如何使用 NetworkD3 库 R 生成具有自动引用和循环引用的 Sankey 图

how to produce Sankey diagram with auto-references and circular-references using NetworkD3 library R

我有这个数据:

list(nodes = structure(list(name = c(NA, NA, "1.1.1. Formação Florestal", 
"1.1.2. Formação Savanica", NA, NA, NA, NA, NA, NA, NA, NA, NA, 
NA, "3.1. Pastagem", NA, NA, NA, "3.2.1. Cultura Anual e Perene", 
NA, "3.3. Mosaico de Agricultura e Pastagem", NA, NA, "4.2. Infraestrutura Urbana", 
"4.5. Outra Área não Vegetada", NA, NA, NA, NA, NA, NA, NA, "5.1 Rio ou Lago ou Oceano"
)), class = "data.frame", row.names = c(NA, -33L)), links = structure(list(
    source = c(3L, 3L, 3L, 4L, 4L, 4L, 4L, 4L, 4L, 15L, 15L, 
    15L, 15L, 15L, 15L, 15L, 19L, 19L, 19L, 19L, 21L, 21L, 21L, 
    21L, 21L, 21L, 24L, 25L, 25L, 25L, 33L), target = c(3L, 21L, 
    4L, 21L, 15L, 3L, 25L, 4L, 33L, 19L, 15L, 21L, 3L, 25L, 4L, 
    33L, 15L, 19L, 4L, 21L, 4L, 21L, 25L, 33L, 15L, 3L, 4L, 25L, 
    4L, 33L, 33L), value = c(0.544859347827813, 0.00354385993588971, 
    0.494359662221154, 4.67602736159475, 2.20248911690968, 0.501437742068369, 
    0.00354375594818463, 24.8427814053755, 0.439418727642527, 
    0.0079740332093807, 11.8060486886398, 2.76329829691466, 0.000886029792298199, 
    0.00177186270758855, 3.35504921147758, 0.14263144351167, 
    1.12170804870686, 0.0478454594554582, 0.217079959877658, 
    0.00620223918980076, 1.79754946594068, 9.02868098124075, 
    0.00442981113709027, 0.242743895018645, 0.498770814980772, 
    0.00265782877794886, 0.000885894856554407, 0.379188333632346, 
    0.00265793188317263, 0.00265771537700804, 0.39158027235054
    )), row.names = c(NA, -31L), class = "data.frame"))

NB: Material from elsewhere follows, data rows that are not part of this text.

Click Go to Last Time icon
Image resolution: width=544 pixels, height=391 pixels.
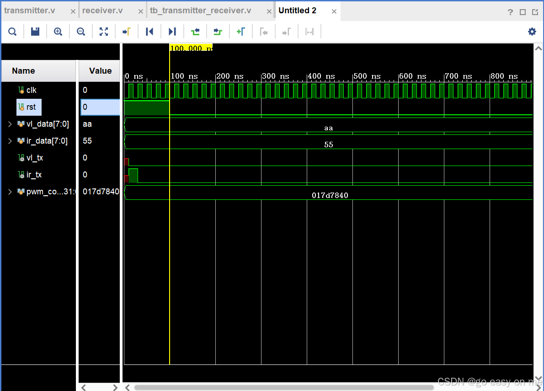(x=172, y=31)
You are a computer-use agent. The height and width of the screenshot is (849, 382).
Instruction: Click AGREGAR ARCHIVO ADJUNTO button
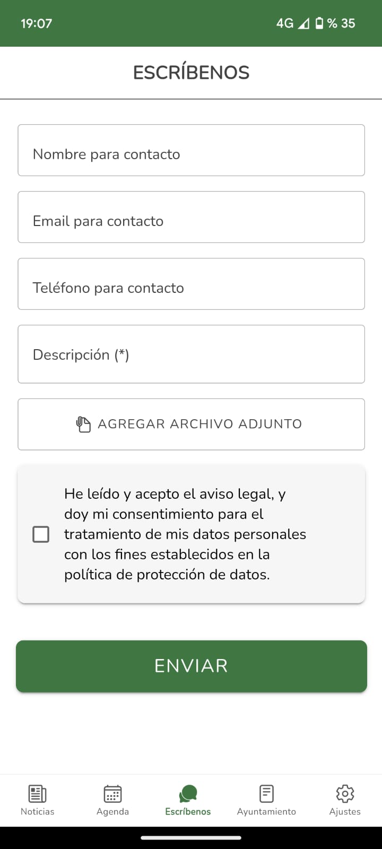coord(199,425)
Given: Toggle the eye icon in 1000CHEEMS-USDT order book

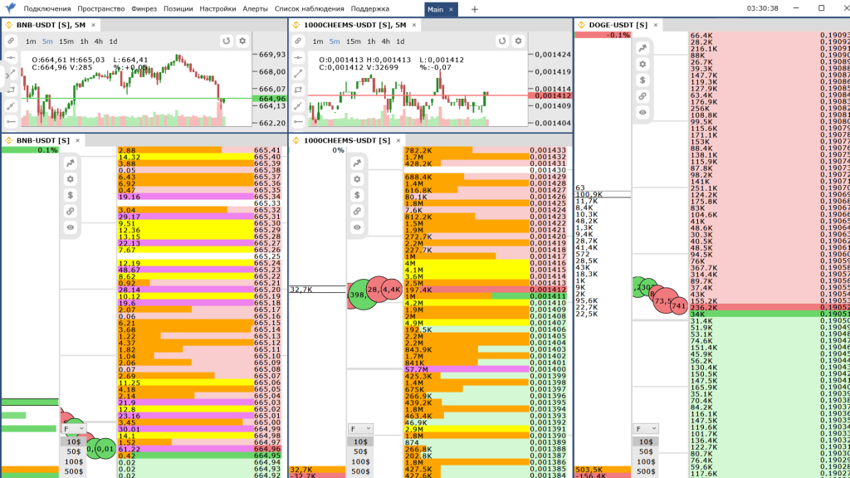Looking at the screenshot, I should (x=357, y=227).
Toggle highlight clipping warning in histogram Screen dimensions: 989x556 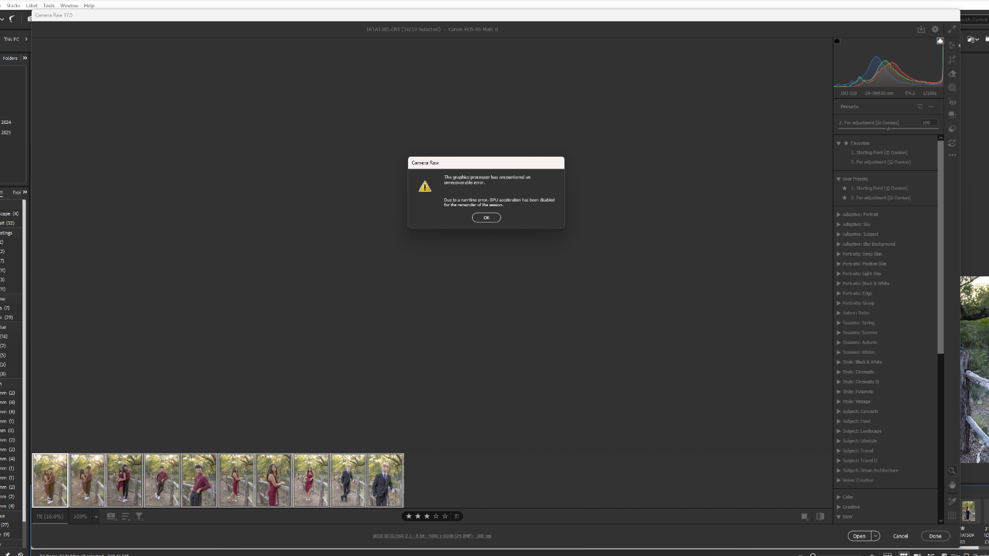(940, 41)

我正在尝试使用 networkD3 包和这个简单的代码来生成桑基图:

sankeyNetwork(Links = landuse$links, Nodes = landuse$nodes, Source = "source",
              Target = "target", Value = "value", NodeID = "name",
              units = "km²", fontSize = 12, nodeWidth = 30)

我收到了这条消息:

Warning message:
It looks like Source/Target is not zero-indexed. This is required in JavaScript and so your plot may not render.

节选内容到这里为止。